The Treasury knew there would be a kerfuffle; what they weren’t expecting was a systemic meltdown. It soon turned out that the decision to let Lehman go under was the biggest economic misjudgment in modern American history. With enviable shamelessness, the men behind the decision to allow Lehman to fail began to change their explanations for what had happened. They now claim that they lacked the legislative instruments to take over the bank, for technical reasons to do with Lehman being a holding company, and therefore not under the direct legislative control of the Treasury. This explanation puts Lehman in a different category from Bear Stearns, AIG, and Fannie Mae and Freddie Mac, not to mention the subsequent bail-outs – but never mind. (In the case of Bear Stearns, the Treasury got around various legal problems by lending bail-out money not to Bear, but to J.P. Morgan, the bank that was trying to buy it.)
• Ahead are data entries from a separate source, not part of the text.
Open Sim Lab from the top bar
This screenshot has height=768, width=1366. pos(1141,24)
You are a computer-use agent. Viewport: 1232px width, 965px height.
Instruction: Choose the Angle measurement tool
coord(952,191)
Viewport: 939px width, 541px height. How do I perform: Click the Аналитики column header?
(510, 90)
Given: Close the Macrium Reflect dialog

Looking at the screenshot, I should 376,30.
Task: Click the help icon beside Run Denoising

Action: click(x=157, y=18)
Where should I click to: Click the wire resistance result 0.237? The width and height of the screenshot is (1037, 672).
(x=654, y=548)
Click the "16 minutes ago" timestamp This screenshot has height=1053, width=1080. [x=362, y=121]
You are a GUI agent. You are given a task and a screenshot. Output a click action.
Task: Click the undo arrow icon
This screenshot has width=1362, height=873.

So the decision to let Lehman collapse was a disaster – but in a sense the specifics of the decision don’t matter. It seems highly likely, given the ideological currents that were running so strongly through Washington and elsewhere that, at some point, one of the failed banks would have been allowed to go bust. For the free-marketers, the idea of endless bail-outs was just so obscene that the temptation to walk the walk of market discipline would somewhere, sometime, have proved too great to resist. Lehman did not create the reality of Too Big to Fail, it merely exposed it to general view. There was a brief moment when the general horror at the new state of affairs seemed likely to lead to change; but as stock markets and liquidity have recovered, that moment is receding, and we seem to be settling back into the status quo ante, with a few cosmetic changes about bonuses. It has been a masterful fight-back by the big banks. We the paying public can’t do anything much except admit defeat and settle back for the next set of bills. In the meantime, perhaps we should try and think of a name for the new economic system, which certainly isn’t capitalism: that, remember, is all about ‘creative destruction’, and the freedom to fail. That’s exactly what we don’t have. The most accurate term would probably be ‘bankocracy’.